Mais, comme dans tous les grands mouvements sociaux en Algérie, l’étincelle vient toujours du complexe sidérurgique d’El-Hadjar, berceau des luttes syndicales et véritable indicateur de la stabilité sociale dans le pays. Dimanche dernier, des ouvriers contractuels ont déclenché un mouvement de grève pour exiger leur nomination, après l’échec du dialogue avec la direction générale. Leur mouvement a réussi, depuis mercredi, à paralyser entièrement la chaîne de production.
Cet accès de tension dans le plus grand complexe industriel du pays coïncide avec un bouillonnement sans précédent à la Maison du peuple, siège de la centrale syndicale à Alger, où des opposants à l’actuel secrétaire général de l’UGTA, Abdelmadjid Sidi-Saïd, ont organisé un nouveau rassemblement de protestation, réclamant le départ «immédiat» de toute la direction qu’ils accusent, entre autres, de «travailler contre les intérêts des travailleurs», de «violer les statuts de l’organisation» et de la «mener à la dérive».
Il est clair que cette soudaine «éruption» des opposants à Sidi-Saïd cache des motivations d’appareils ou de luttes politiques, mais c’est bien un signe que la centrale syndicale a perdu de sa cohésion et ne joue plus son rôle de stabilisateur comme avant. Aussi, la multiplication des syndicats autonomes dans nombre de secteurs, et notamment dans l’éducation et l’administration publique, a-t-elle fini par réduire considérablement l’influence de l’UGTA.

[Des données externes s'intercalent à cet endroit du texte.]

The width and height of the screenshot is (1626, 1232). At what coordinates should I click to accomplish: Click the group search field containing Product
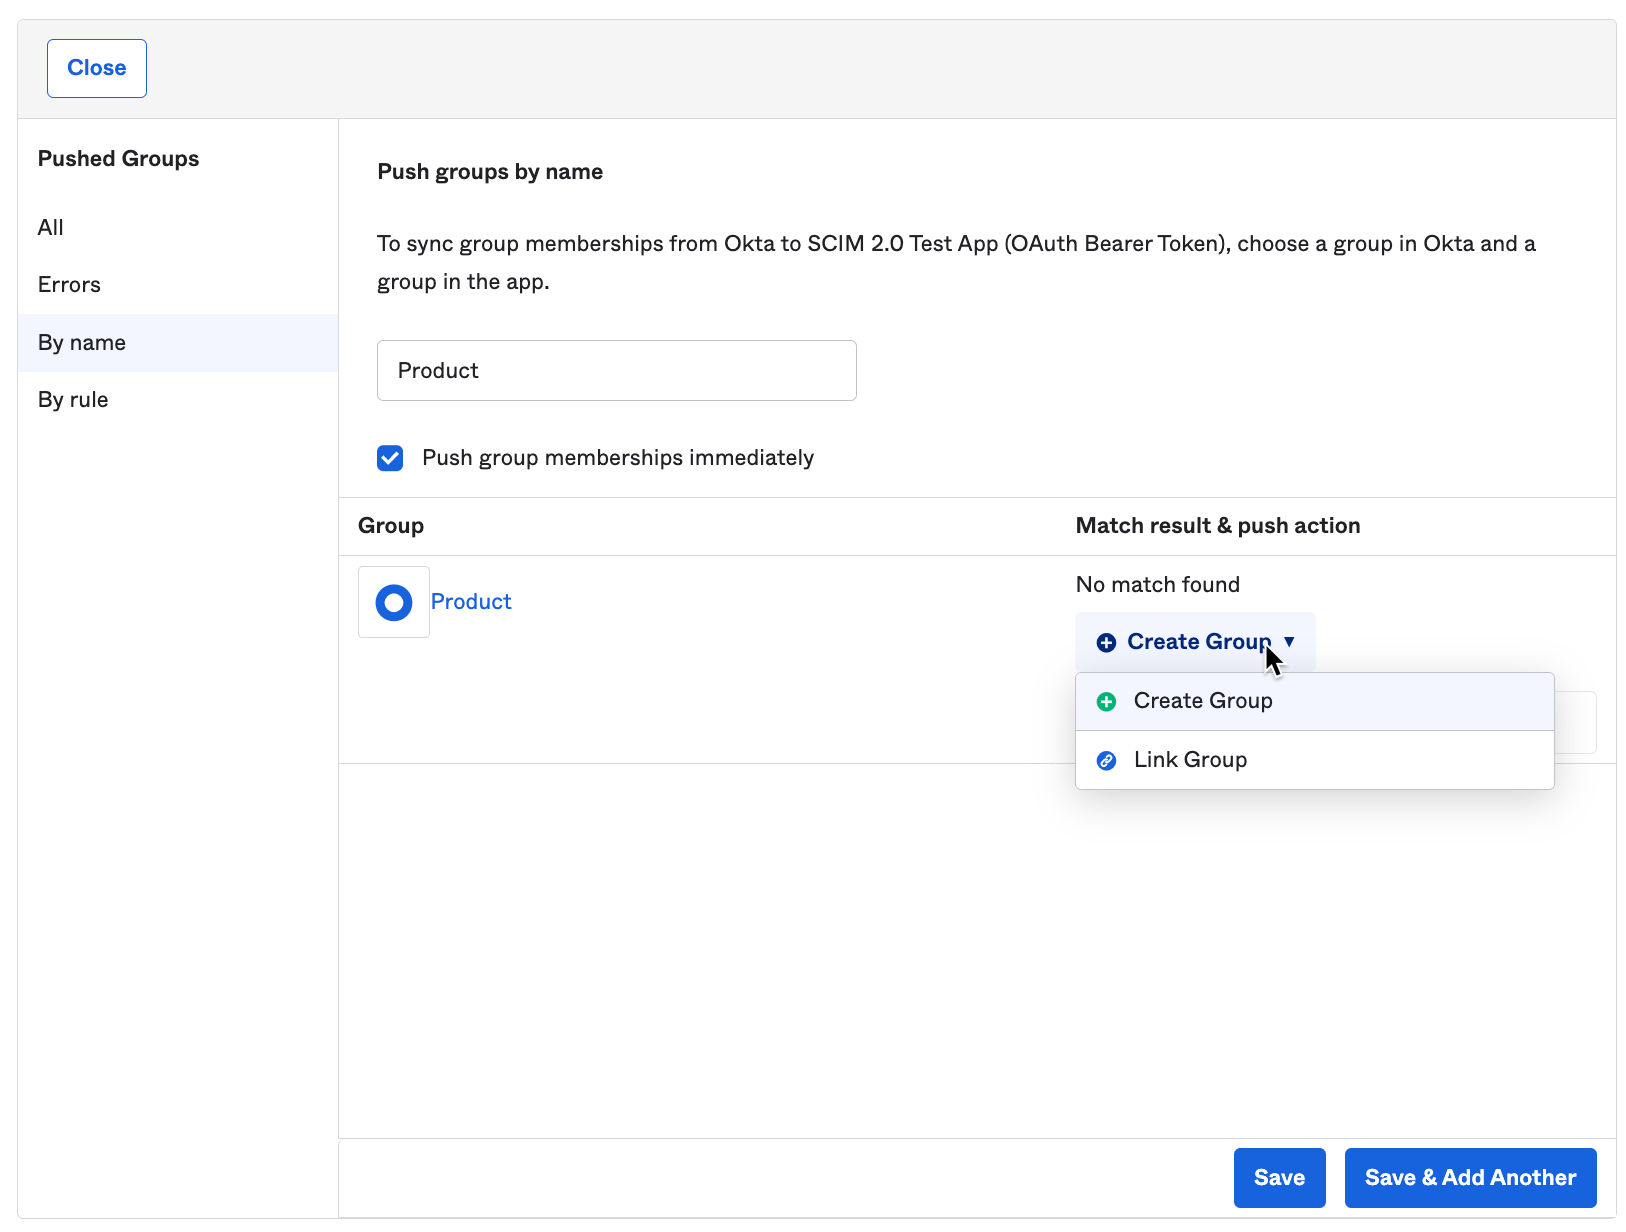point(616,370)
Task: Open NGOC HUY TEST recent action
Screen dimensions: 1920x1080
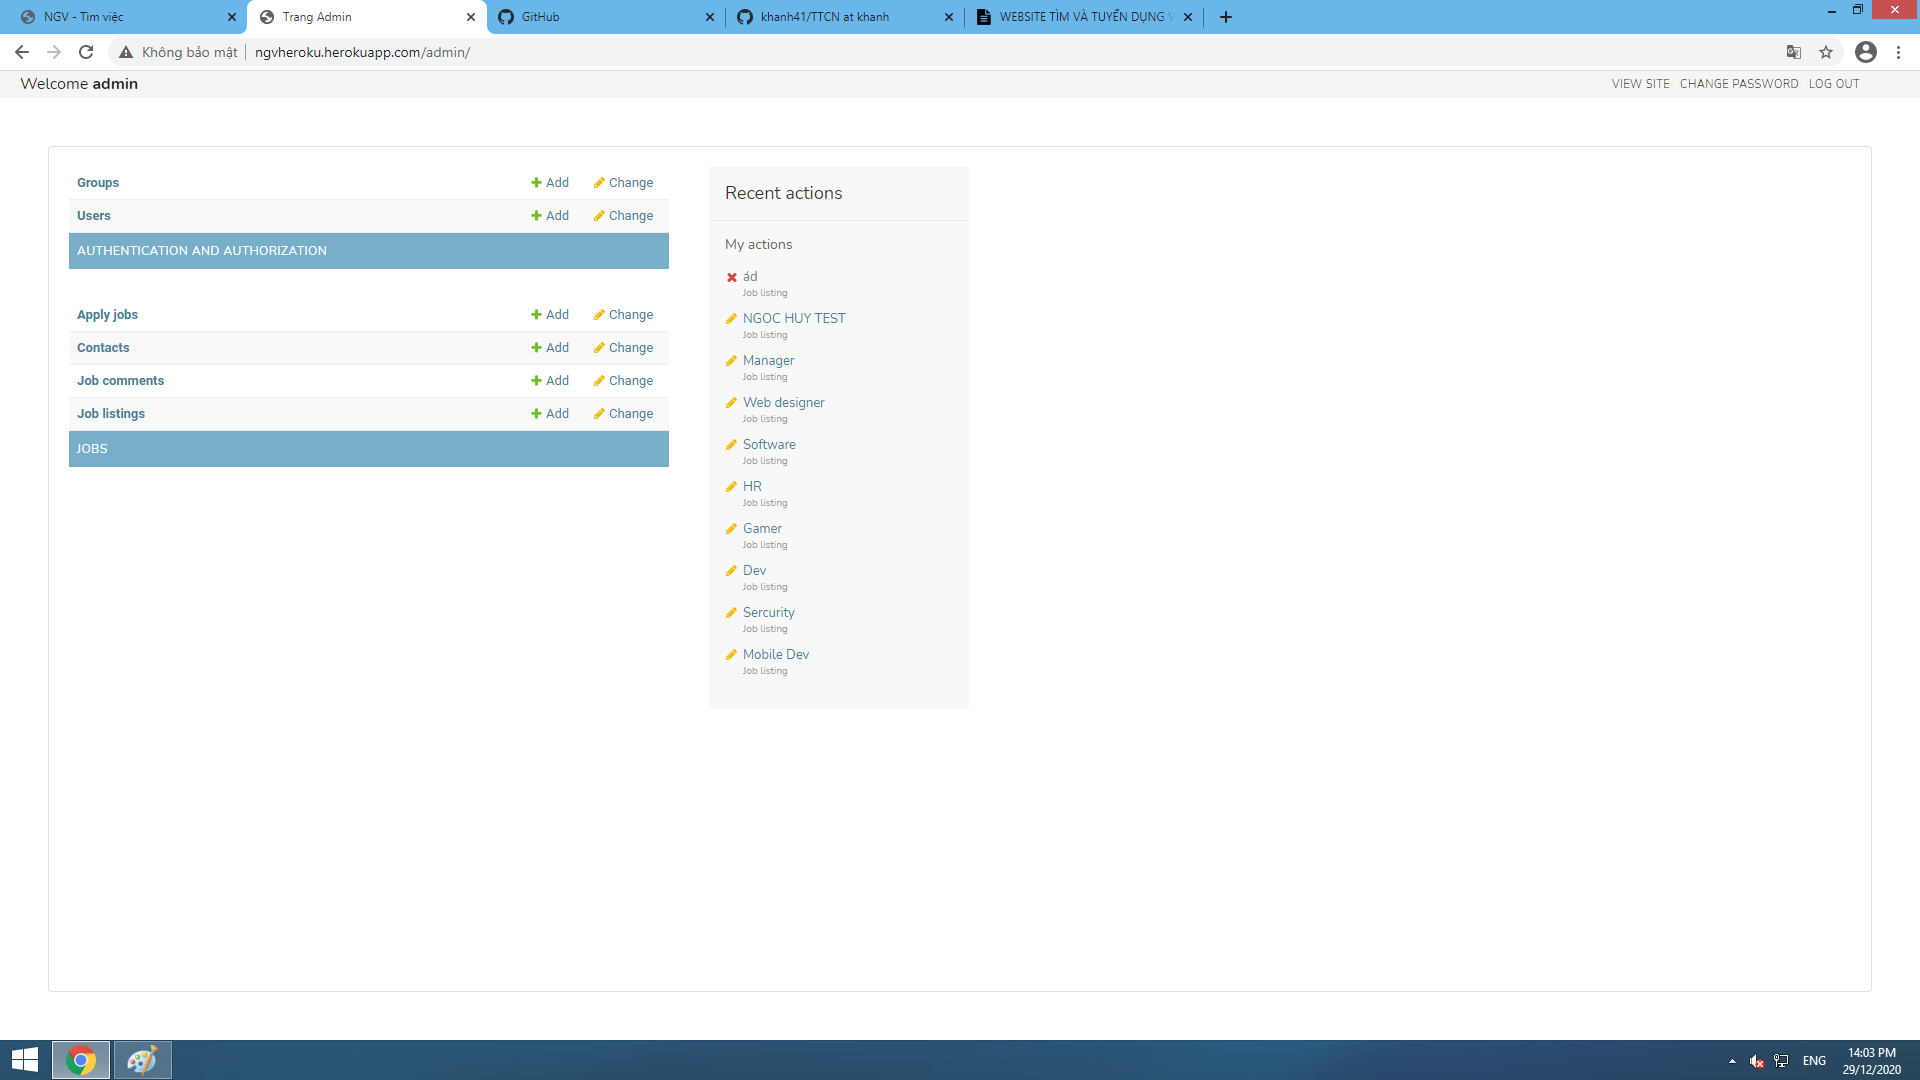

Signe des temps : même la coordination des imams se met de la partie, en se mobilisant pour réclamer ses droits et en poussant l’outrecuidance jusqu’à narguer le ministre de tutelle et de menacer de sortir dans la rue. Devant l’impasse, les imams ont décidé, jeudi, de passer à l’action, en appelant à un sit-in, sans afficher la date ni le lieu, pour éviter qu’il soit empêché.
Sur ces entrefaites, les partis politiques, opposition et alliance, gesticulent et se complaisent dans les querelles de salons, sans aucun pouvoir de mobilisation réelle.
R. M.
Comment (9)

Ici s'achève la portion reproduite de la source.